Me encontré esta vez en una rambla desnuda, amantada por estiércol. Había cúmulos de gente orbitando; orbitaban alrededor de carruajes trotantes y ahí en medio, un pintor esbozando un cuadro. Lo abordé por la ele del cuello, como si fuera su maestro, señalé un punto con el índice y me acerqué hasta tocar su trazo. Lo escurrí un poco y él pareció percatarse; desmigó el currusco que tenía en su regazo y usó un trocito para corregirlo. «Carboncillo». Y mi dedo manchado de negro. 

“Nunca te dejaré ir.”


La última parada de ese día fue amasada por un chico joven, bajito, que reponía los estantes de su panadería de puntillas. Hallé un pan recién ensacado y abandonado encima de la mesa. Mi mesa, de roble, con una lámpara de huevo iluminando desde arriba. Lejos, ella tapándose el rostro con sus alas de murciélago. Pero sus dedos transpiraban y la escuché llorar. Me senté enfrente, pausado, y le toqué un brazo. Se abrió su escudo revelando unas mejillas empapadas y rojizas y aflojó el llanto. Luego me buscó con la mirada y juntamos nuestras manos: yo sosteniendo las suyas. Un tosido se cosió con otro, sin parar, y rompió a llorar otra vez.

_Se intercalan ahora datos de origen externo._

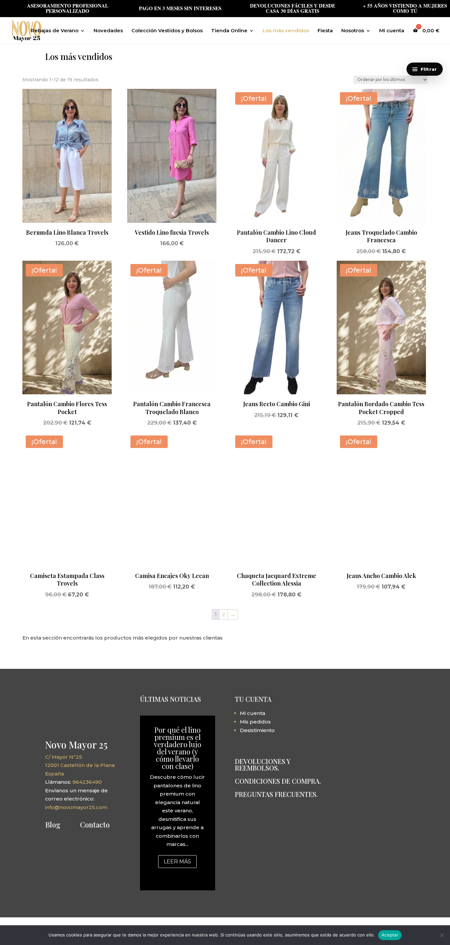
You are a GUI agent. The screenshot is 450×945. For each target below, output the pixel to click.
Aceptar (389, 934)
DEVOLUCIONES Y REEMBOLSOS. (262, 764)
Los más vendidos (286, 31)
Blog (52, 824)
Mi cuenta (391, 31)
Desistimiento (257, 730)
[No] (441, 935)
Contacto (95, 824)
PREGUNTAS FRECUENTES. (276, 794)
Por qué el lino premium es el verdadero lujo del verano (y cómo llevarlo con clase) (177, 748)
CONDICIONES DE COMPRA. (278, 780)
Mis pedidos (255, 722)
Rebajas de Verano (54, 31)
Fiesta (325, 31)
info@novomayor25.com (76, 807)
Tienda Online (229, 31)
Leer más (177, 861)
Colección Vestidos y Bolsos (167, 31)
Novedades (108, 31)
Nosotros (352, 31)
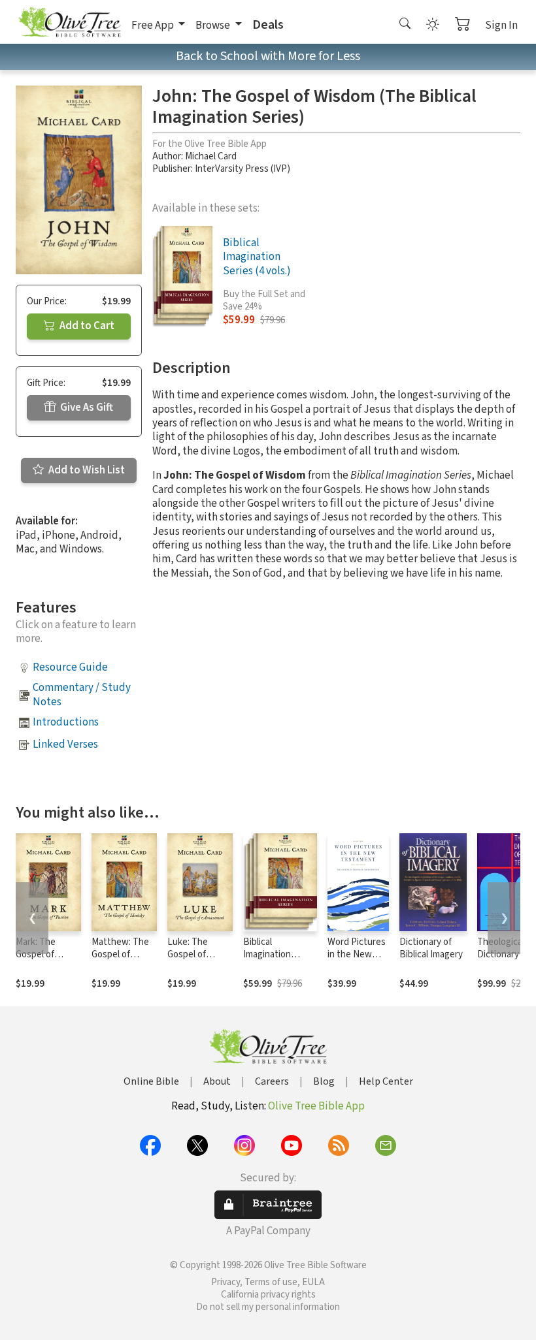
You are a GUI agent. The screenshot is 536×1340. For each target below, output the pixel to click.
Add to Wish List (85, 470)
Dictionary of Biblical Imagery (431, 948)
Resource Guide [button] (70, 667)
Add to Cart (86, 326)
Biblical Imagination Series (267, 954)
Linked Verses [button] (65, 744)
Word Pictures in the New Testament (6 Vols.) (356, 960)
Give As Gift (85, 407)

–Nunca debí fumar. – le confesé lagrimando.

–Yo lo hacia a escondidas…

–No… jamás… –lloraba – debí fumar. 
 

Al salir pasé por la tienda del museo y embolsé un pan de medio, sin cortar. Por la noche lo rebanaba en mi cocina. Las migas eran pecas para el mármol. Escogí una rebanada de las grandes y la tosté para que quedara bien crujiente. Entonces le puse aceite y la arropé con unas lonchas de jamón que tenía aguardando. Me llevé la tostada a la boca, salada, e imaginé que me acercaba a esa ciudad trotante, al pasto voyerista y a las casas ajenas de esa tarde; que los visitantes del museo ya husmeaban por mi casa; que un día llegaría mi verdugo y que no sabría dónde encontrarme, hasta asfixiarme en brazos de mi querida. Juntos y con pulmones ahumados.